Objective:
Copy out each line below that contains the word "Click".

Exercise inputs:
□ □ □ □

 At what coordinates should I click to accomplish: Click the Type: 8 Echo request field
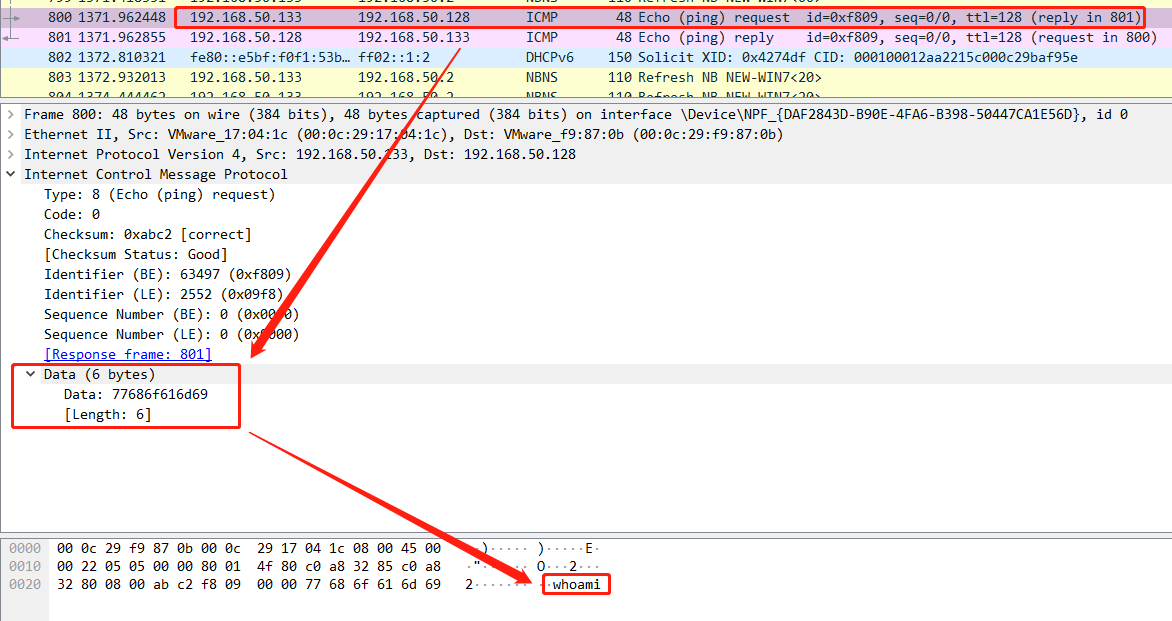[x=159, y=194]
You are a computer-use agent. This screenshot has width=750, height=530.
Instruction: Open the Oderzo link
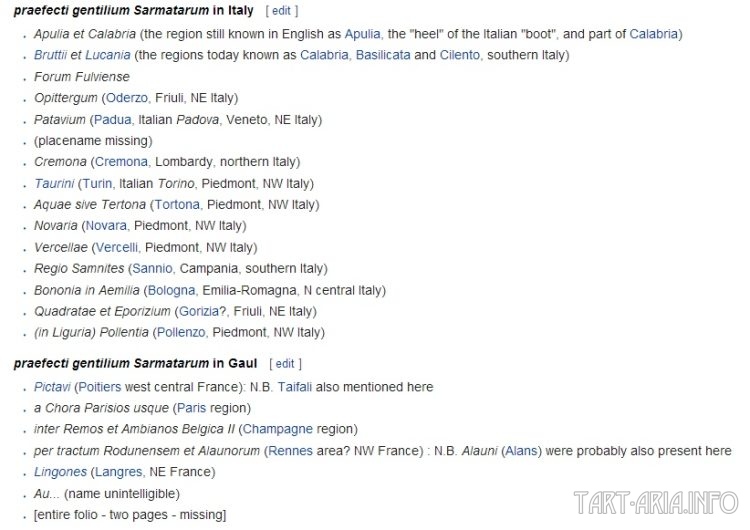(x=127, y=98)
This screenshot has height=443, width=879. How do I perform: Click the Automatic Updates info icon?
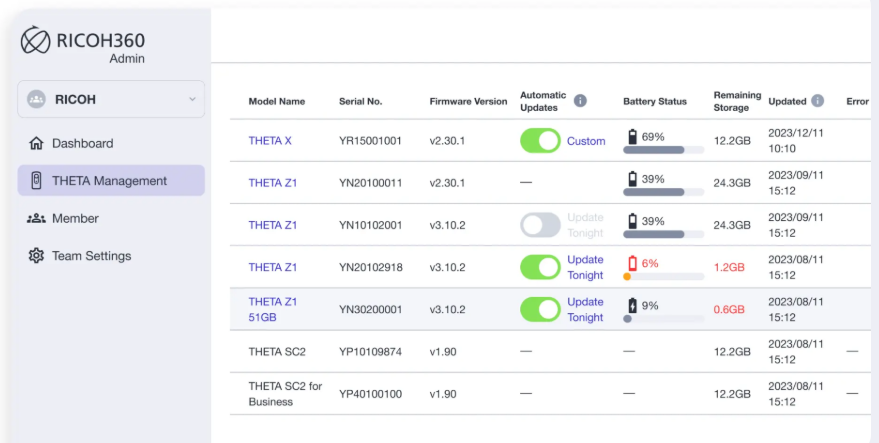[x=580, y=101]
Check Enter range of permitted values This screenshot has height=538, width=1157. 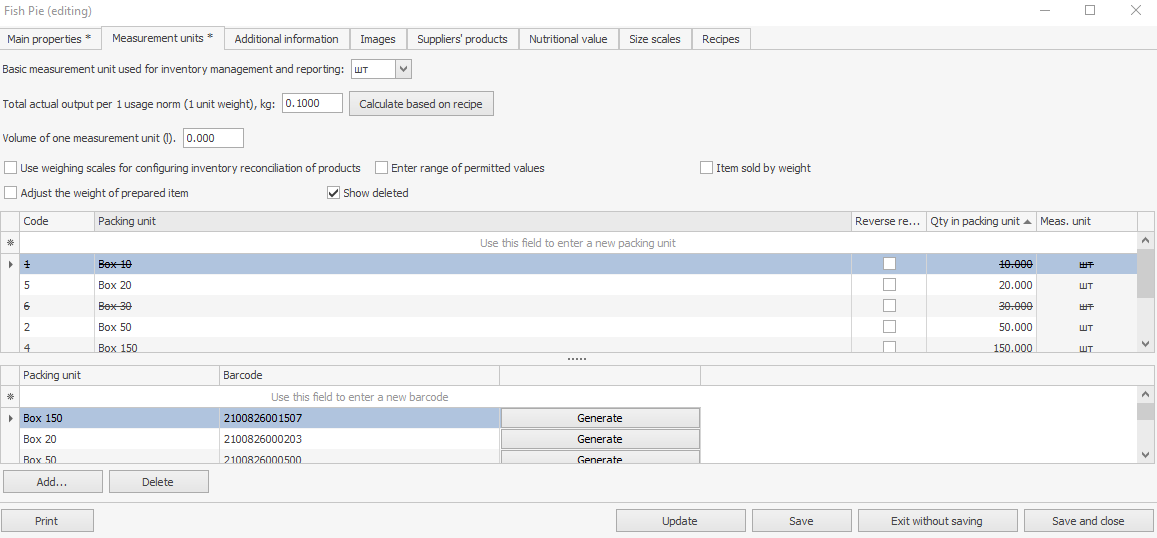pos(382,168)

□ □ □ □

Solved exercise:
 At what coordinates should I click to accomplish: Click the Type: 8 Echo request field
This screenshot has height=443, width=879. How do I perform: Click the Automatic Updates info icon?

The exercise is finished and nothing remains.